Selected excerpt:
You are viewing a plain text version of this content. The canonical link for it is here.
Posted to user@pig.apache.org by Russell Jurney <ru...@gmail.com> on 2012/03/31 00:23:47 UTC
AvroStorage Question - ARRAY_ELEM bothers me. It called me stupid.
I sent this to the Avro list but got no reply, so I thought I'd try here.
Is it possible to name string elements in the schema of an array?
Specifically, below I want to name the email addresses in the
from/to/cc/bcc/reply_to fields, so they don't get auto-named ARRAY_ELEM by
Pig's AvroStorage. I know I can probably fix this in Java in the Pig
AvroStorage UDF, but I'm hoping I can also fix it more easily in the
schema. Last time I read Avro's array docs in this context, my hit-points
dropped by a third, so pardom me if I've not rtfm this time :)

List of tasks:
- a) Translate this sentence from the AvroStorage post into Spanish: "Is it possible to name string elements in the schema of an array?"
- b) Decide whether each statement agrees with the AvroStorage post, answering yes or no and quoting the words that settle it: (i) The writer first sent the question to the Avro list and got no reply. (ii) The writer believes the problem cannot be fixed in Java. (iii) Pig's AvroStorage auto-names the email addresses ARRAY_ELEM.

Records in a dataset:
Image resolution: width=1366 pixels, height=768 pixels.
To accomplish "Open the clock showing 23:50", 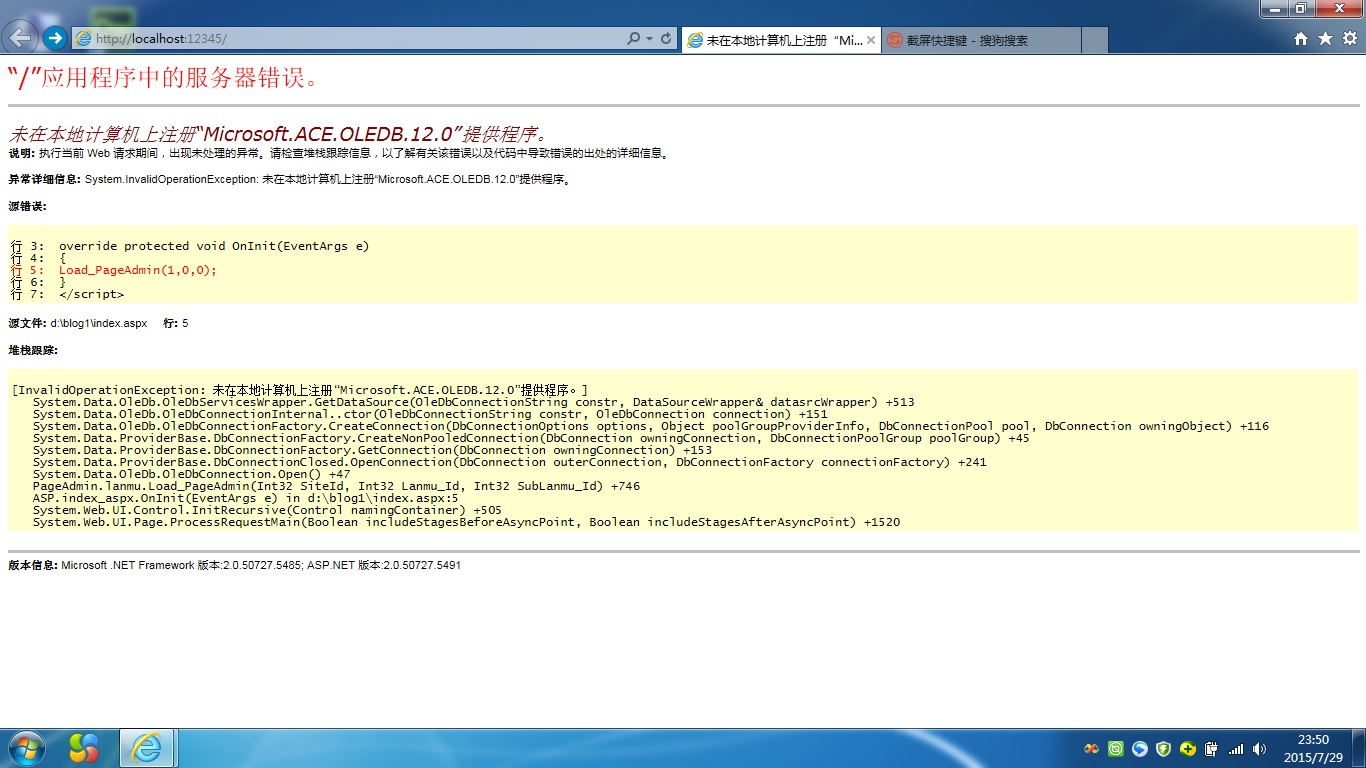I will [x=1313, y=747].
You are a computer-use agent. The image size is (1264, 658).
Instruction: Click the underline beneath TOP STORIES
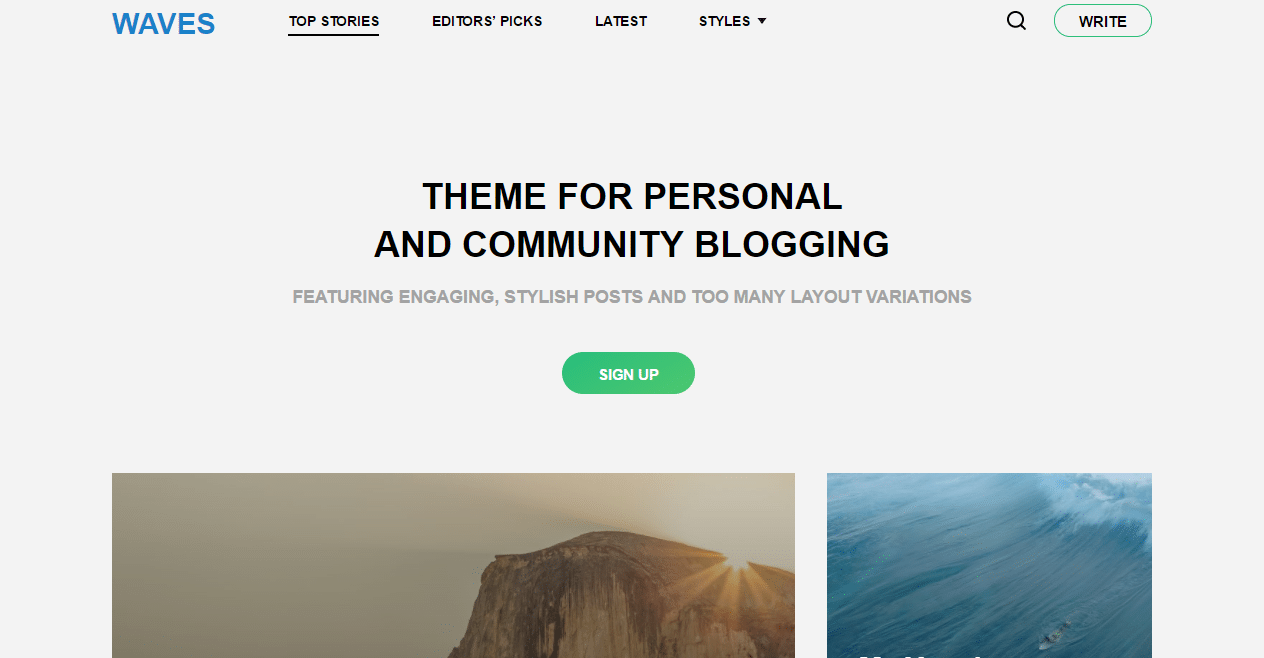click(334, 34)
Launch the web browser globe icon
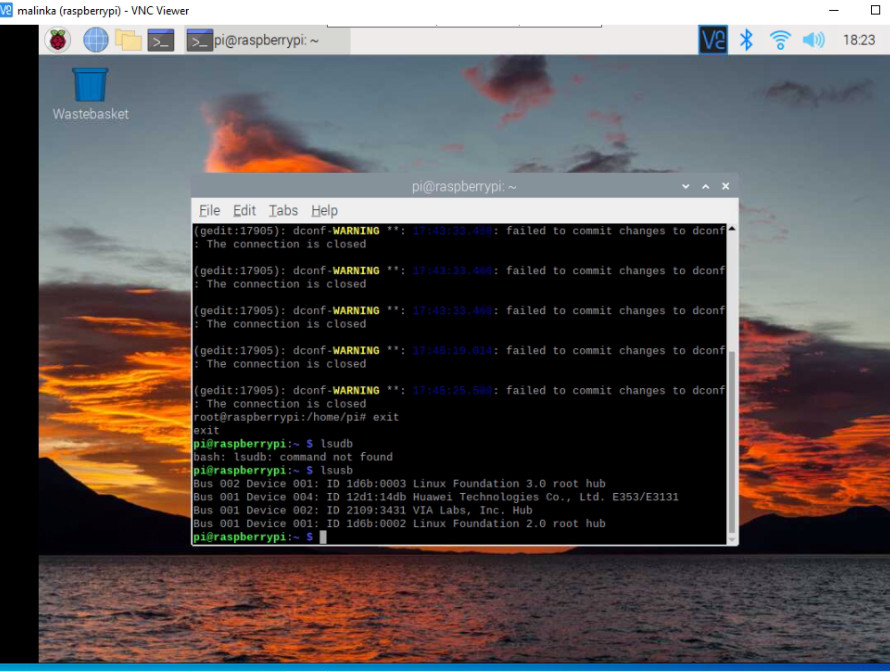Screen dimensions: 890x672 95,40
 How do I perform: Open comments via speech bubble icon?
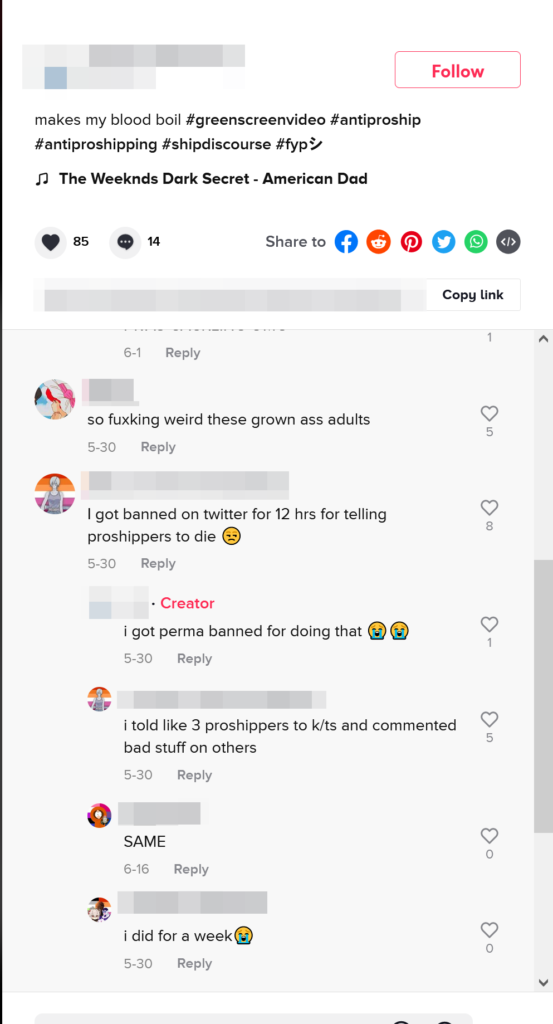coord(125,242)
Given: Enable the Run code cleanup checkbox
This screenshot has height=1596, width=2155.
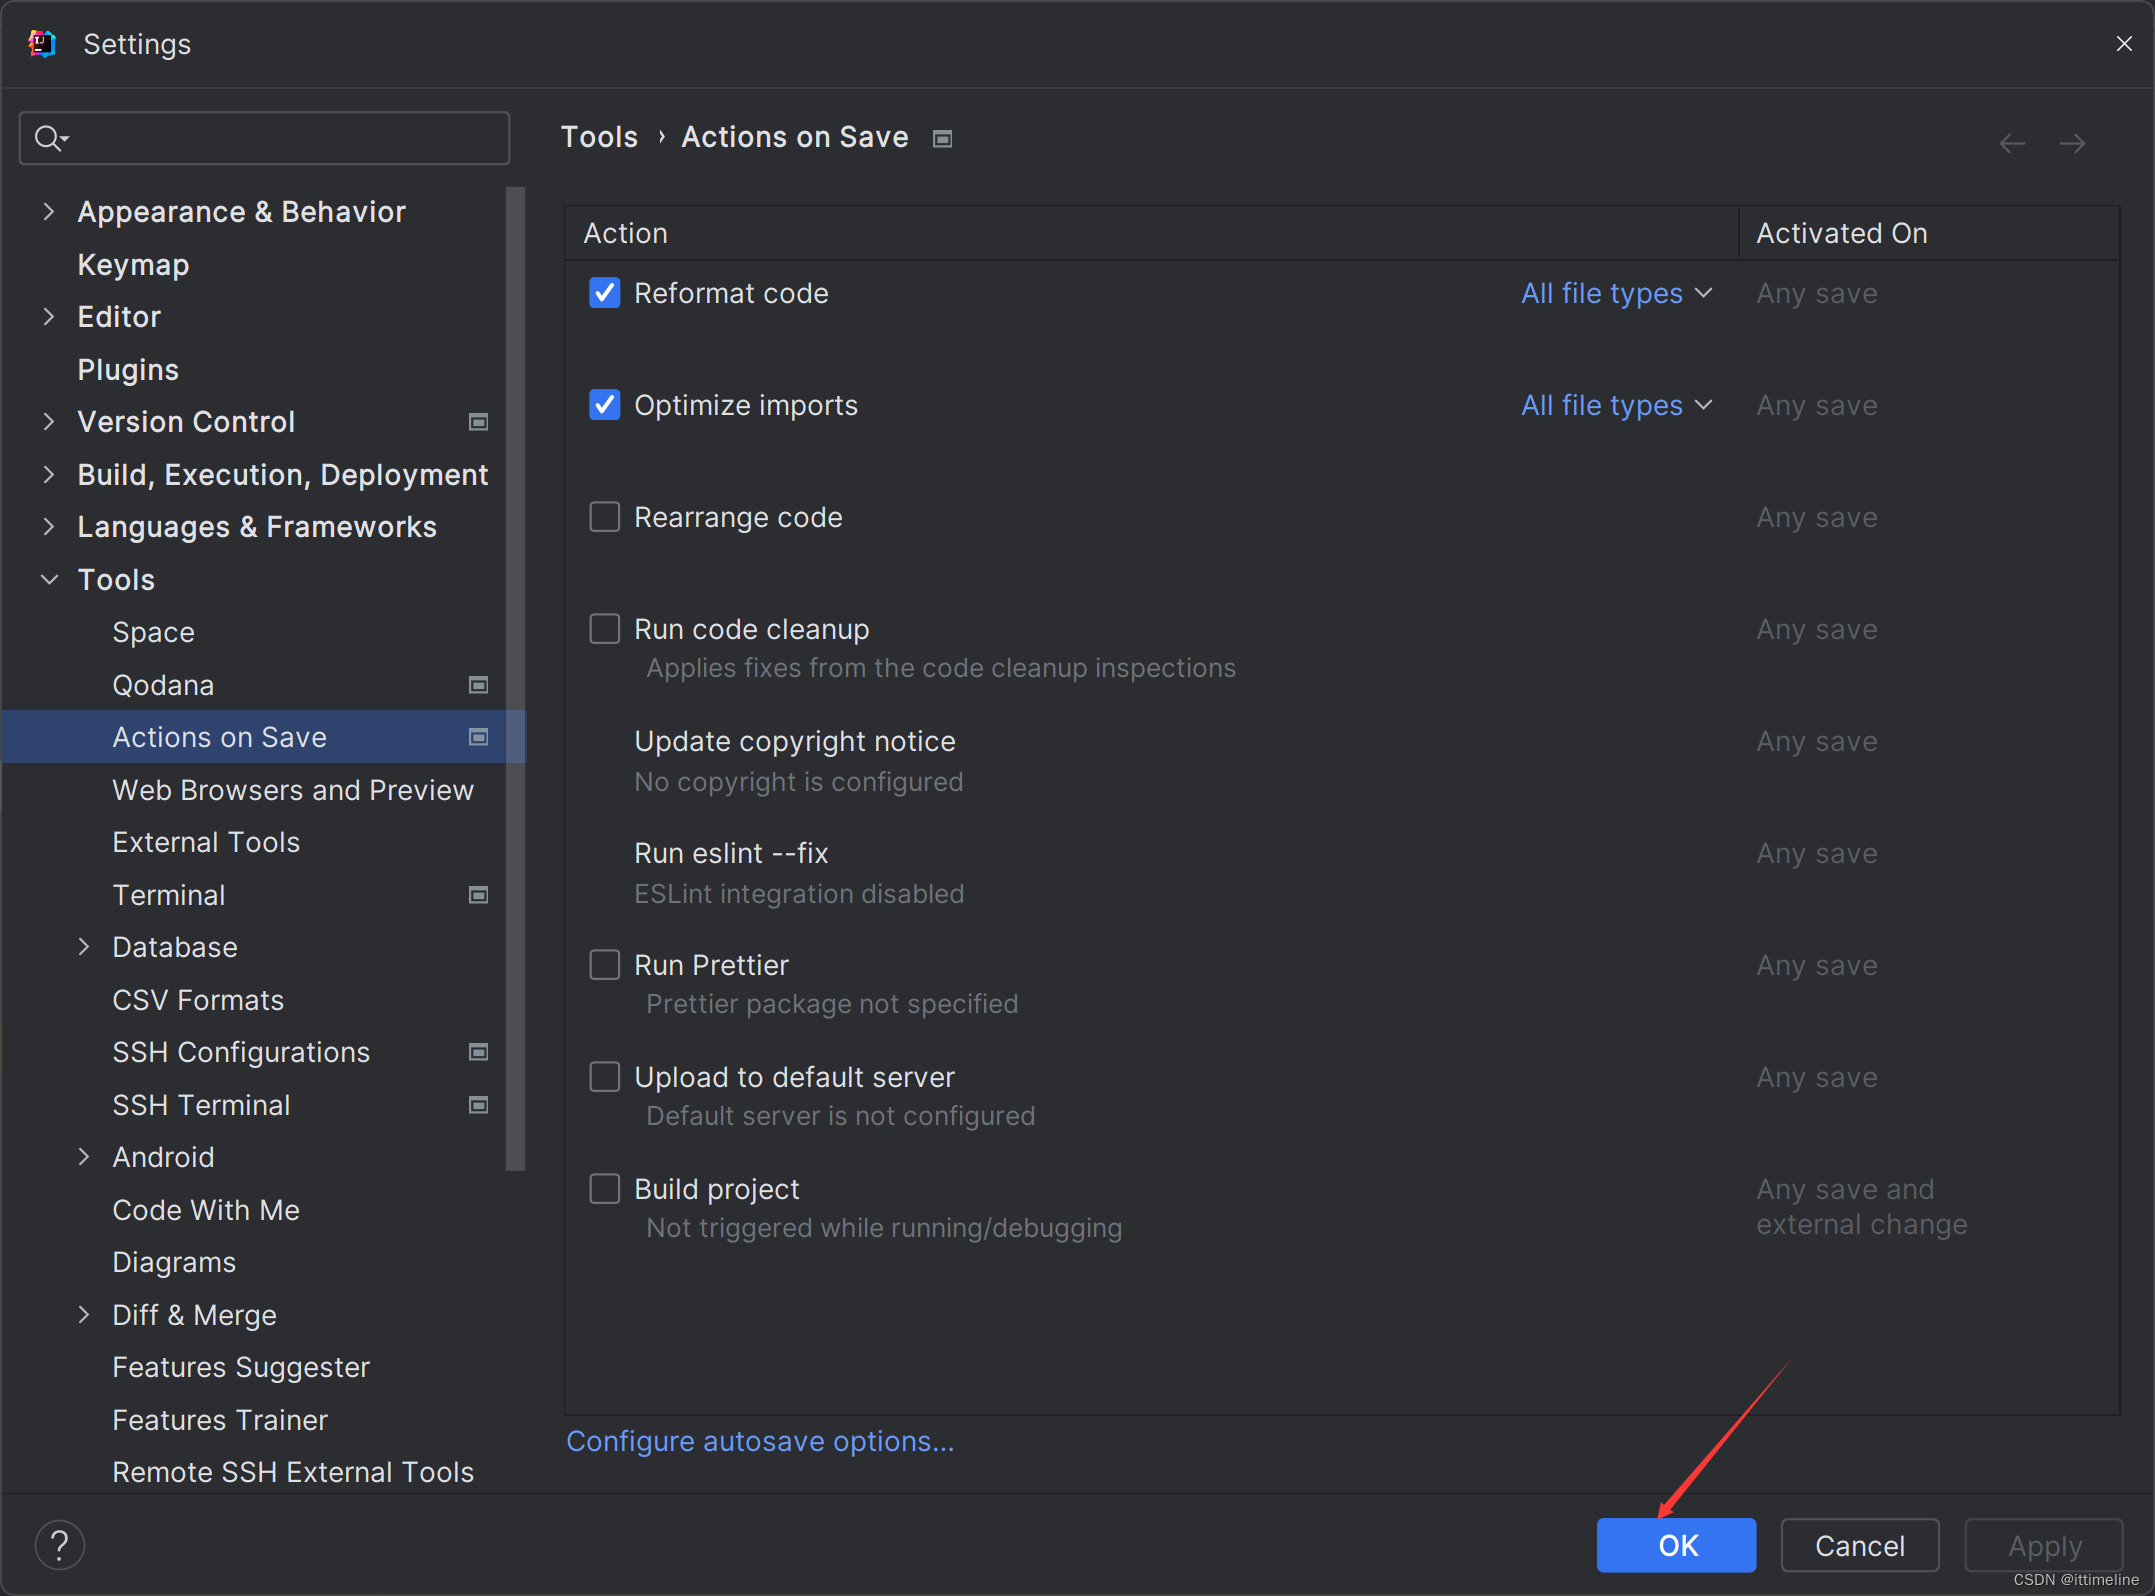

Answers provided:
- a) ¿Es posible nombrar los elementos de tipo string en el esquema de un array?

- b)
(i) Yes: "I sent this to the Avro list but got no reply"
(ii) No: "I know I can probably fix this in Java in the Pig AvroStorage UDF"
(iii) Yes: "so they don't get auto-named ARRAY_ELEM by Pig's AvroStorage"